Training Update: Week #7- An Off Week

Hi Everyone!

I’m writing this as I ice my knee, and guzzle Vitamin Water. I had a rough run today, if you can even call it a run. I made some not-so-great decisions for training this week, and didn’t quite realize it until my long run didn’t go as planned today.

Coming off of the 15k last week,  I was feeling great. I took Monday as my usual rest day and my run on Tuesday went well, actually it was the longest run I’ve done during the week. It all went downhill from there. As far as my diet went, I was still eating a lot of veggies, some carbs, but completely neglected the protein. That, combined with late nights, not feeling well and too many ‘rest’ days I was not in a good position to run this afternoon. I felt it beforehand too, but I had to try.
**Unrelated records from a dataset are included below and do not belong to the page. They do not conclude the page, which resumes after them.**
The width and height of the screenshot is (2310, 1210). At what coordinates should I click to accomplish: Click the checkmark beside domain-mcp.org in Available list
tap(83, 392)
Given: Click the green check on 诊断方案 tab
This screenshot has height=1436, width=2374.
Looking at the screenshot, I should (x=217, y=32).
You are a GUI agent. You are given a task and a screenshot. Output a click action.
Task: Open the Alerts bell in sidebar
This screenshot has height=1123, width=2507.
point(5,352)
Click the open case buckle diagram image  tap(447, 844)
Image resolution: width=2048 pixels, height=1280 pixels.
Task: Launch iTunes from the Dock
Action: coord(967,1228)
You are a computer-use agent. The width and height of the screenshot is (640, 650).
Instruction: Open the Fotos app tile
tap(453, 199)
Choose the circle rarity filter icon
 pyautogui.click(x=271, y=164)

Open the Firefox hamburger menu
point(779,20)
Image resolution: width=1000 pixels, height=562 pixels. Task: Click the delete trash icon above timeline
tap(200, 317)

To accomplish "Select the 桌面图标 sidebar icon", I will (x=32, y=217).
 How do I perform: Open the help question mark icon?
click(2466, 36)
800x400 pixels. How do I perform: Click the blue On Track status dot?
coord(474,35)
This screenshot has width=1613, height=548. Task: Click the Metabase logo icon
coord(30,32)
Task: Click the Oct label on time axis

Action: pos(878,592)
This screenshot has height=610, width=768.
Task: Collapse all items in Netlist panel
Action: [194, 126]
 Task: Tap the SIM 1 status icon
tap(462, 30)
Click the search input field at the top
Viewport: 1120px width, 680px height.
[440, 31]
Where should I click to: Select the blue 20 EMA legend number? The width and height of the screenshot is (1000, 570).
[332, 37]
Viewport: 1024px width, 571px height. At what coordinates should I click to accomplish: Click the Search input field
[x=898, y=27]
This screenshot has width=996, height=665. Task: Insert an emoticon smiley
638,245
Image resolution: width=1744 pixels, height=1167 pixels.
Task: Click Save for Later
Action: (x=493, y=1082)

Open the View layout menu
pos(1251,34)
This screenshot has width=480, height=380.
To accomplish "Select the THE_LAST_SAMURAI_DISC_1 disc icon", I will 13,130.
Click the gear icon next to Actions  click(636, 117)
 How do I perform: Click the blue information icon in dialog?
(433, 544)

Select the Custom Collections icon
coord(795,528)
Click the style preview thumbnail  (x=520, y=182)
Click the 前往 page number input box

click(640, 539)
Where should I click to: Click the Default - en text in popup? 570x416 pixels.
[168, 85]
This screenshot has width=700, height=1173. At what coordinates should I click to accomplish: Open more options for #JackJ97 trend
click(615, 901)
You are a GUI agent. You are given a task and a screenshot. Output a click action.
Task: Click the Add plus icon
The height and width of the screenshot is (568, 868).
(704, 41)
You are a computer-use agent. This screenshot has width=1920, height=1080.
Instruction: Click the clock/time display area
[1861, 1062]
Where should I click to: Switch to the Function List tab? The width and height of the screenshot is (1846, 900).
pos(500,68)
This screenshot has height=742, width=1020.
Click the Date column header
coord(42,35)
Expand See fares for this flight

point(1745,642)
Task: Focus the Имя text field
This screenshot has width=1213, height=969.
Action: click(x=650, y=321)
The chills started on my second mile. It was a strange feeling, being cold in 90 degree heat. I was also light-headed and a little nauseous. I stopped, and googled my symptoms (That’s why we take our phones on runs, right?) and determined that I was dehydrated. I had water with me, so I started with that and kept moving. I felt a little better after walking a bit, and started running again, not to be slowed down by a minor dehydration scare. I kept running and got chilled again, so I walked off and on until I reached the end of the trail and started back. I ended up walking about half of my workout today, but I tried to keep my pace up, and get my miles in one way or another. My knee was also bothering me, so all around it was good that I stopped. I got home and ate baked chicken and rice, with vitamin water and chocolate milk. I am working on a better meal plan moving forward, so I’m not stuck like I was last week again. Clearly, it didn’t work out well.